Introduced at the Game Developers Conference back in March of this year, Sony finally unveiled retail plans for the gaming controllers at E3. It’s set for release on Sept. 19 in the U.S., with the motion controller set to go for $50 and a secondary navigation controller going for $40. You’ll need a PS3 Eye camera as well, although you can score a bundle with the regular controller, camera and "Sports Champions" game for $100. The Move controller, which has a glowing ping-pong-bal-attachment at one end, reads your motions via the camera and executes actions on-screen. Sony is also working to incorporate Move features in forthcoming games, including "LittleBigPlanet 2" and "The Sly Cooper Collection."
Some of the games have hardcore appeal in mind – Unlike the Kinect with its family friendly approach, Sony is going the more hardcore route with its PlayStation Move. Even though some games will appeal to all ages (like the hero-centric "Heroes On the Move" and "Sorcery"), others should draw in older gamers, such as "Time Crisis: Razing Storm" and "Killzone 3." There’s something here for everyone, really.
The PlayStation Move controller reads efficiently – Unlike the questionable connectivity with some Kinect titles, the PlayStation Move seems to read well enough with the games we tried. From bowling with "Brunswick Pro Bowling" to taking care of our EyePet to taking out enemy robots in "The Shoot," we found little problem reacting to what was happening on-screen using movements.

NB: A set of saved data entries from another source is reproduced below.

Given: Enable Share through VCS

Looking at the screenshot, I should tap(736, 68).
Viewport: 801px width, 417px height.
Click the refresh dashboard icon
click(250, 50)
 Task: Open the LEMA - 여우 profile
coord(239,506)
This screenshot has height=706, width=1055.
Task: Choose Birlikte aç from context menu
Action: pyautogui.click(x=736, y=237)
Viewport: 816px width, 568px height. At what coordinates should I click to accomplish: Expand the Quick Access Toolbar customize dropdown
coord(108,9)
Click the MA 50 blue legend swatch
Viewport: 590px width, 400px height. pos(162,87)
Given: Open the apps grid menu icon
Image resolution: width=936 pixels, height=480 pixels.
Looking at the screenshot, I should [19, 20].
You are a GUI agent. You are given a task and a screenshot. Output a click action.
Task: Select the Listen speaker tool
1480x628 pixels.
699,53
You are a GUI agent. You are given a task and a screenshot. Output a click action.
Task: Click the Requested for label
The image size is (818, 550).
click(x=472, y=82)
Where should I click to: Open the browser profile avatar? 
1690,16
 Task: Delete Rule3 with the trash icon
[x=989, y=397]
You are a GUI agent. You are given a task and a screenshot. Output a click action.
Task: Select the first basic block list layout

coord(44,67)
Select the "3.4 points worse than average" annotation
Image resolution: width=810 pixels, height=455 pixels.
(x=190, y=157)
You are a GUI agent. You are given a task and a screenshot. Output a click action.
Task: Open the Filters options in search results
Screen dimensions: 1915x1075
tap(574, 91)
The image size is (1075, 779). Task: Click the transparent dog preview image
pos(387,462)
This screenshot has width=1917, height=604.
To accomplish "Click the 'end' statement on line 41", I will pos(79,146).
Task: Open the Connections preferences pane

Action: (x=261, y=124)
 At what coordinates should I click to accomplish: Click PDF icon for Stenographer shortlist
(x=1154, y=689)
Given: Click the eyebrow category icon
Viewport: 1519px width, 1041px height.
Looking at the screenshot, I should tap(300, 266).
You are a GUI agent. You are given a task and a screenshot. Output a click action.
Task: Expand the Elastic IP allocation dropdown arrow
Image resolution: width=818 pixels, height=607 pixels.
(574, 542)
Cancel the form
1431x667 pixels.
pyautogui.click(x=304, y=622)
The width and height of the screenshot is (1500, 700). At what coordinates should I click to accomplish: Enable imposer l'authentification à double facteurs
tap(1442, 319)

Multiple packages to choose from – Whether you want to buy the controller by itself or in a package bundle, there are multiple options to choose from when it comes to picking up the PlayStation Move. If that isn’t enough, Sony is also talking about introducing a new bundle specifically made with the Move in mind, including a 250 GB PlayStation 3 system, a regular DualShock 3 controller, the Move controller set-up and a possible pack-in game, such as "LittleBigPlanet 2," for around $350. Considering the Xbox 360 and Kinect will set you back that same price, that’s not too shabby a deal. (Sadly, it has yet to be confirmed.)
There’s a lot to set up –Where the Kinect is one single unit and the Wii only has a couple of things to put in place, the PlayStation Move requires several components. You’ll need the PS3 system, the Move controller, the Navigational controller, the PS3 Eye, and the proper software to read whatever you’re doing. Based on what we’ve seen, it will take the longest to put into play.
The ping-pong ball thing is dorky – Although it does help read your movements, we feel a little out of place using a controller that looks like a high-tech ping pong paddle. With a multi-colored ball attached to the end of it, it almost feels as if you’re conducting with a high-tech lollipop. Some of you will have no problem getting used to that, but others will feel a little out of place, as if you’re holding a karaoke microphone. And trust us when we say that some people do not like that feeling.
Some features take time to access – Even though the PlayStation Move controller feels comfortable and is mostly easy to use, it’ll take some time to get used to its numerous functions. The first few times we gripped it, it took a while to handle the randomly placed Home button and the on-top multi-shape buttons. Syncing it up with the navigational controller takes a few extra seconds as well – and, again, at a party, that’s not the greatest thing in the world. It works, but you’ll need a little patience to get through it.